**Texte fourni:**
· · · ·

Elle se tiendra au Monte del Gozo, du jeudi 20 au dimanche 23 octobre.
L’institut de Recherche Jacquaire-IRJ y sera représenté par ses présidents Denise Péricard-Méa et Joseph Torguet.



Programme

Le programme comprend des présentations des associations dans le monde et des tables rondes traitant des grandes responsabilités des associations. Le thème général est :
ASOCIACIONES, MEMORIA Y FUTURO 
ASSOCIATIONS, MÉMOIRE ET AVENIR
L'IRJ est particulièrement sensible à ce thème car faire mémoire nécessite de chercher dans l'histoire la juste place des légendes et des mythes et de décrypter la trace éventuelle d'idéologies.
Son rôle dans cette rencontre sera en ce sens particulièrement significatif puisqu’il présentera un film des années 1950.  
 
En fin de rencontre sera présenté le film Le chemin de Compostelle imaginé par l’abbé Branthomme derrière les barbelés des stalags. Dès 1949, il avait dirigé un premier pèlerinage à Compostelle. Le film a été tourné en 1950 et monté en 1951.

· · · ·

**Consignes:**
**a.** Relevez toutes les personnes nommées dans le texte sur la rencontre au Monte del Gozo.
**b.** Recopiez fidèlement le passage du texte sur la rencontre au Monte del Gozo qui va de « Elle se tiendra » jusqu’à « trace éventuelle d'idéologies. ».
**c.** Poursuivez le texte sur la rencontre au Monte del Gozo à la suite de sa dernière phrase.

**Extrait de données:**
· · · ·

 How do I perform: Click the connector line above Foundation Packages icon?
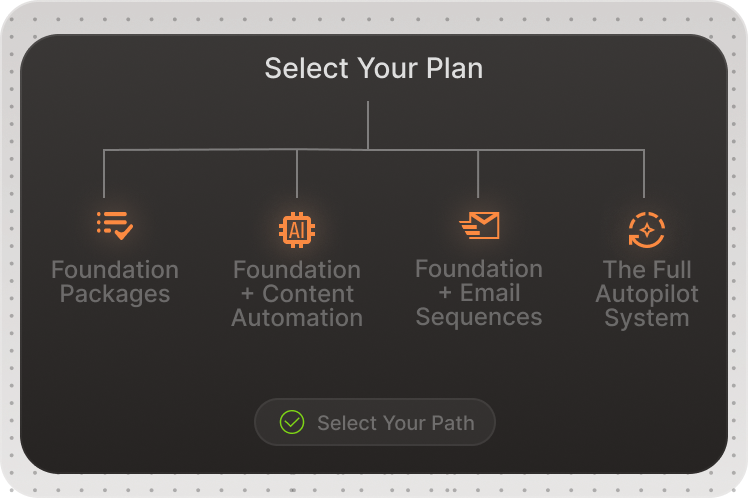click(x=104, y=175)
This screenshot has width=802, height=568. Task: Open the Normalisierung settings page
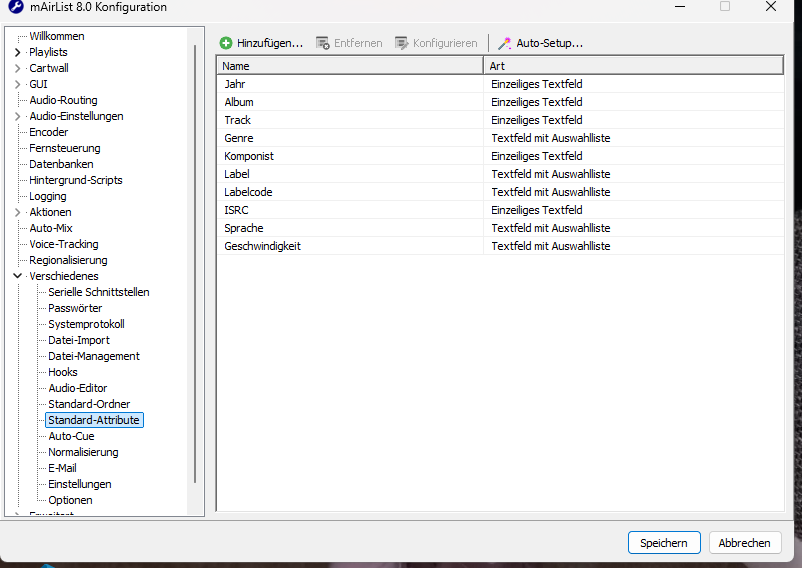pyautogui.click(x=83, y=452)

· · · ·

**Réponses attendues:**
**a.** Denise Péricard-Méa, Joseph Torguet, l’abbé Branthomme

**b.**
Elle se tiendra au Monte del Gozo, du jeudi 20 au dimanche 23 octobre.
L’institut de Recherche Jacquaire-IRJ y sera représenté par ses présidents Denise Péricard-Méa et Joseph Torguet.



Programme

Le programme comprend des présentations des associations dans le monde et des tables rondes traitant des grandes responsabilités des associations. Le thème général est :
ASOCIACIONES, MEMORIA Y FUTURO 
ASSOCIATIONS, MÉMOIRE ET AVENIR
L'IRJ est particulièrement sensible à ce thème car faire mémoire nécessite de chercher dans l'histoire la juste place des légendes et des mythes et de décrypter la trace éventuelle d'idéologies.

**c.**
 
Denise Péricard-Méa a eu la chance d’en voir la dernière présentation faite par Mgr Branthomme lui-même et de s’entretenir avec lui par la suite. Elle donnera au public des clés de lecture de ce film.
Elles font l’objet du texte ci-joint dont bénéficient en primeur les lecteurs de la lettre périodique de l’IRJ.
 
Le programme détaillé est en cours d’établissement. Les mises à jour seront disponibles sur cette page web.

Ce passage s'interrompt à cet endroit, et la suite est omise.